[LLVMdev] Enhancing TableGen

Jakob Stoklund Olesen jolesen at apple.com
Fri Oct 7 13:58:40 PDT 2011


On Oct 7, 2011, at 11:23 AM, David A. Greene wrote:

> Evan Cheng <evan.cheng at apple.com> writes:
> 
>> Your proposed new TableGen functionalities are interesting but it is
>> clearly not where the code owners want it to go.
> 
> Jakob at least seems interested in the for loop stuff.  Am I reading you
> correctly, Jakob?  Having that feature would make a huge difference.

I think the for loops have merit, but not the way you want to use them.

Some target descriptions have many sequential definitions, for example PowerPC/PPCRegisterInfo.td:

// Vector registers
def V0  : VR< 0,  "v0">, DwarfRegNum<[77, 77]>;
def V1  : VR< 1,  "v1">, DwarfRegNum<[78, 78]>;
...
def V30 : VR<30, "v30">, DwarfRegNum<[107, 107]>;
def V31 : VR<31, "v31">, DwarfRegNum<[108, 108]>;

Such 'embarrassingly sequential' definitions have no value, and I would welcome a for-loop construct that can create them.

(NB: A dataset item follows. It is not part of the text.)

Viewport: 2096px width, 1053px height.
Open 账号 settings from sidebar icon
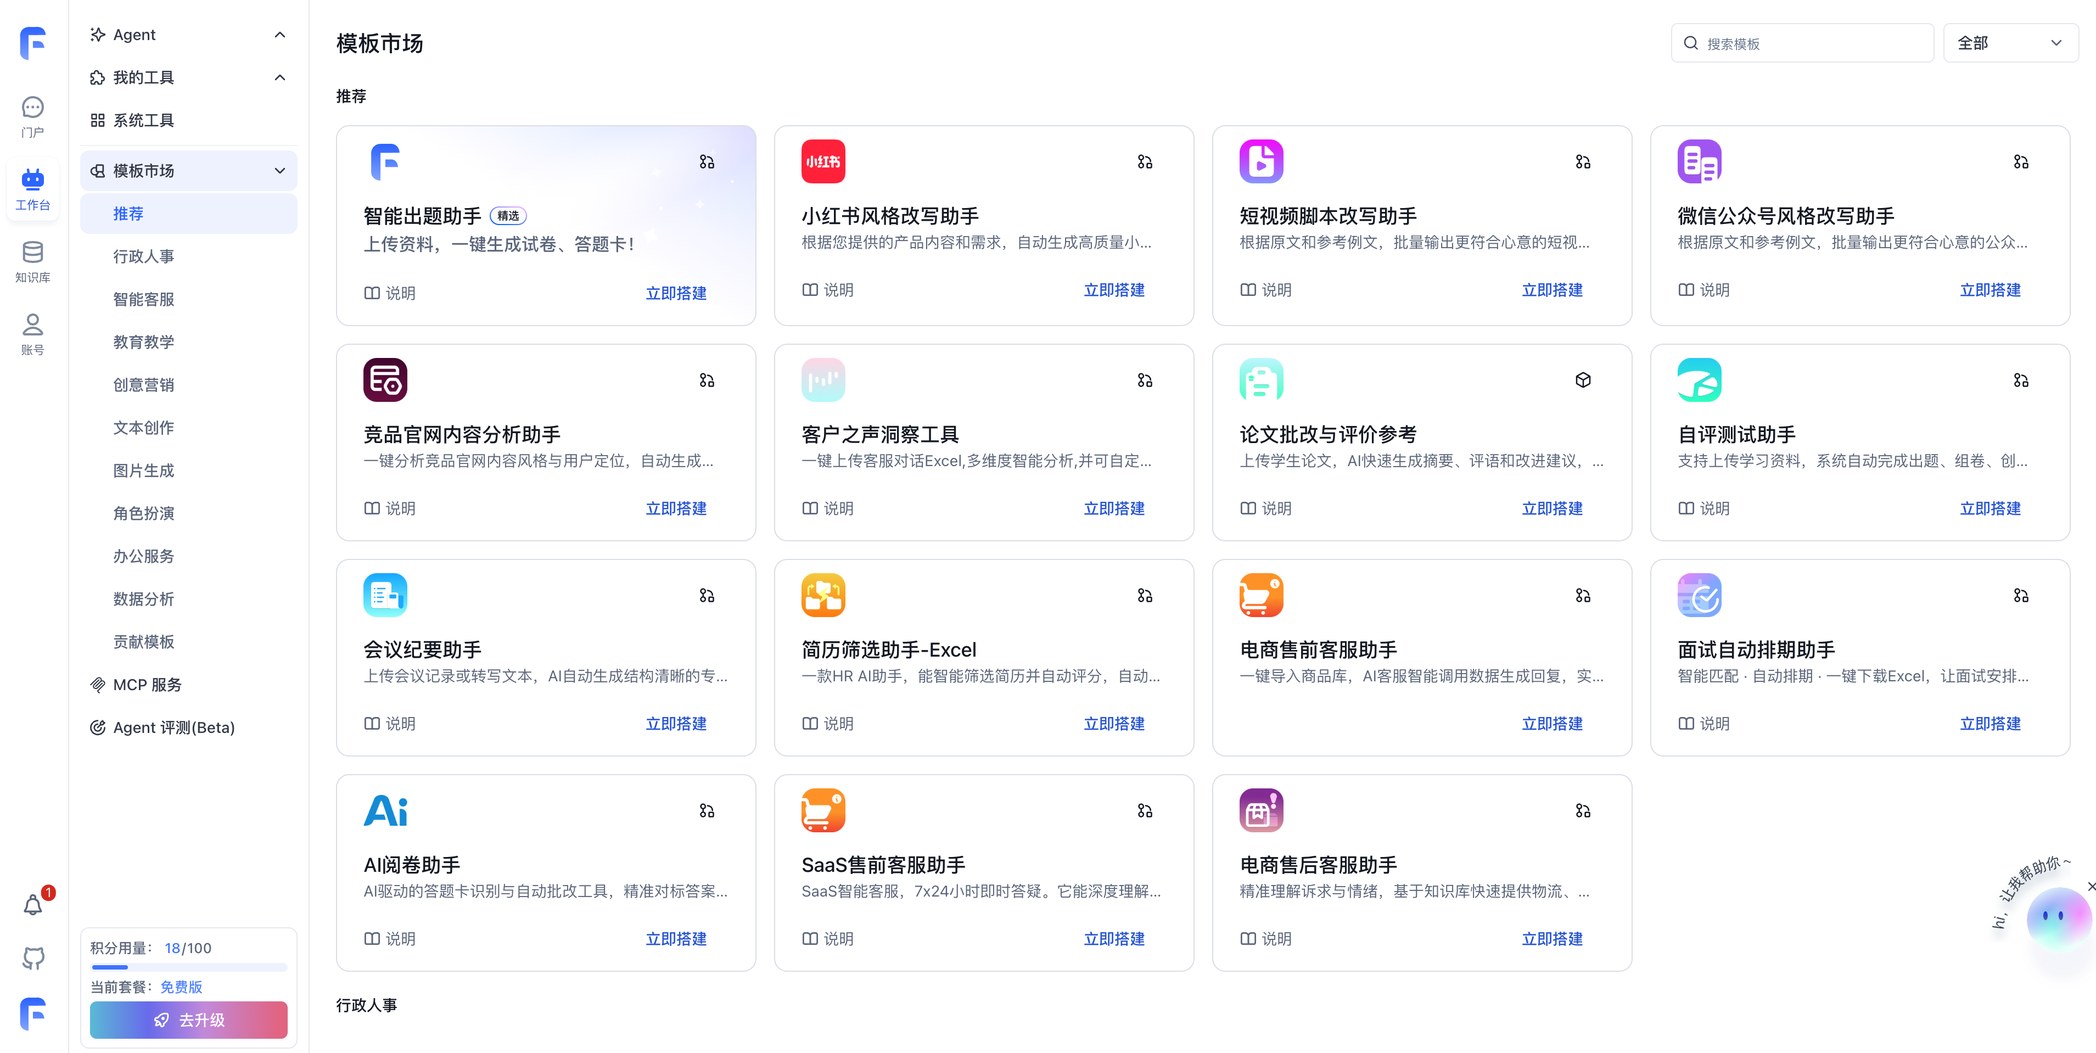tap(33, 334)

I think this was the primary motivation behind Che-Liang's proposal.


I do NOT want to factor out redundancy from instruction definitions like this:

multiclass PTX_FLOAT_3OP<string opcstr> {
  def rr32 : InstPTX<(outs RegF32:$d),
                     (ins RndMode:$r, RegF32:$a, RegF32:$b),
                     !strconcat(opcstr, "$r.f32\t$d, $a, $b"), []>;
  def ri32 : InstPTX<(outs RegF32:$d),
                     (ins RndMode:$r, RegF32:$a, f32imm:$b),
                     !strconcat(opcstr, "$r.f32\t$d, $a, $b"), []>;
  def rr64 : InstPTX<(outs RegF64:$d),
                     (ins RndMode:$r, RegF64:$a, RegF64:$b),
                     !strconcat(opcstr, "$r.f64\t$d, $a, $b"), []>;
  def ri64 : InstPTX<(outs RegF64:$d),
                     (ins RndMode:$r, RegF64:$a, f64imm:$b),
                     !strconcat(opcstr, "$r.f64\t$d, $a, $b"), []>;
}

As repeated many times on this thread, the most common operation that a .td file must support is looking up an instruction and figuring out what its properties are and where they came from.

Adding further abstractions to factor out redundancy works against that.

Instruction definitions are hard enough to read as is. The direction you are going would make it much worse.